Top of Dataset entries

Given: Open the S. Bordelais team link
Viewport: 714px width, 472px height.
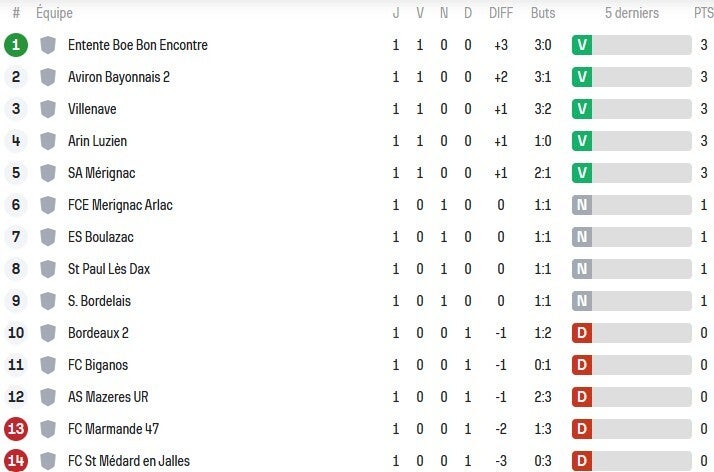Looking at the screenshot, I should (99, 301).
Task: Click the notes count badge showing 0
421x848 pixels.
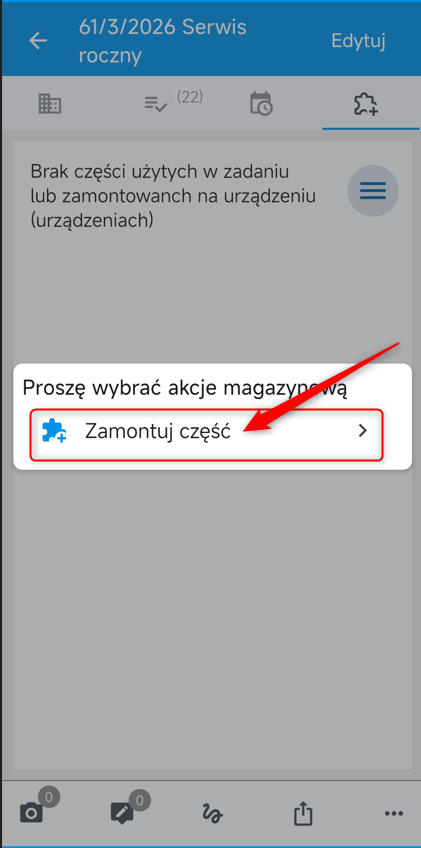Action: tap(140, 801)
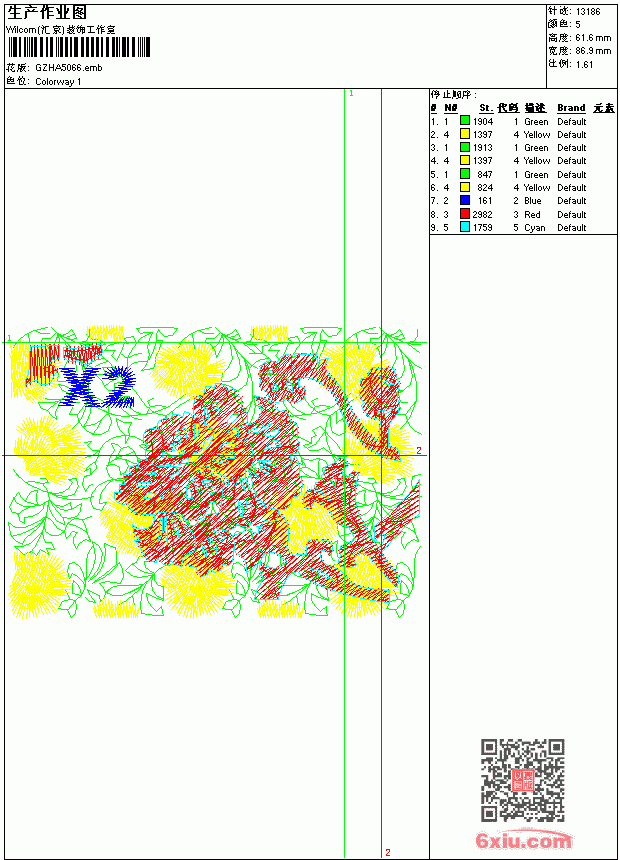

Bottom of Dataset entries
Top of Dataset entries

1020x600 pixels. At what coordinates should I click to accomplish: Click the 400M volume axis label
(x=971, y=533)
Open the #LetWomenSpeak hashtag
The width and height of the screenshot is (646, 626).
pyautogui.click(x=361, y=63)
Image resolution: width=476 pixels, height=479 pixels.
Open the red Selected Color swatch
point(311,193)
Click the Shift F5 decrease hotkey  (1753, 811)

Bottom of Dataset entries
Top of Dataset entries

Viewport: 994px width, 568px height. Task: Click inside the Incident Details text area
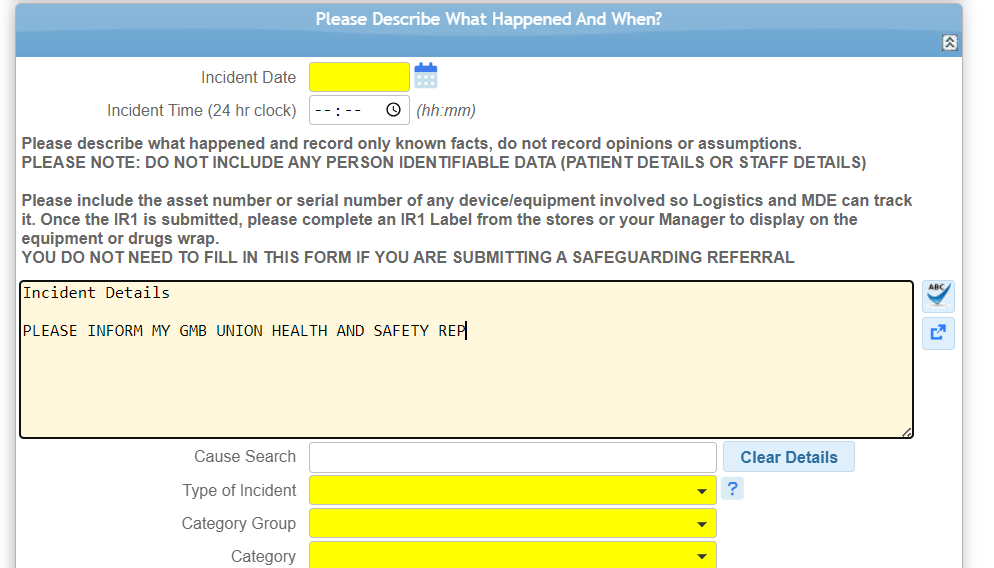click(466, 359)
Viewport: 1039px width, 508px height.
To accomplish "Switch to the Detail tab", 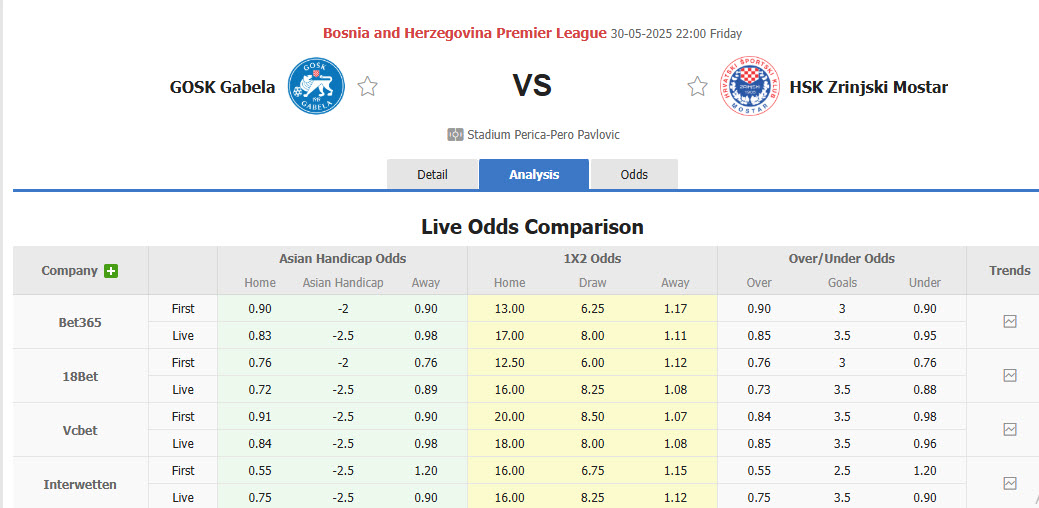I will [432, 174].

Bottom of Dataset entries

Instructions for the task: Copy the entries above exactly, but only from the line holding "Image resolution: width=476" through the line holding "Click the Shift", both included.

Response below:
Image resolution: width=476 pixels, height=479 pixels.
Open the red Selected Color swatch
point(311,193)
Click the Shift F5 decrease hotkey  (1753, 811)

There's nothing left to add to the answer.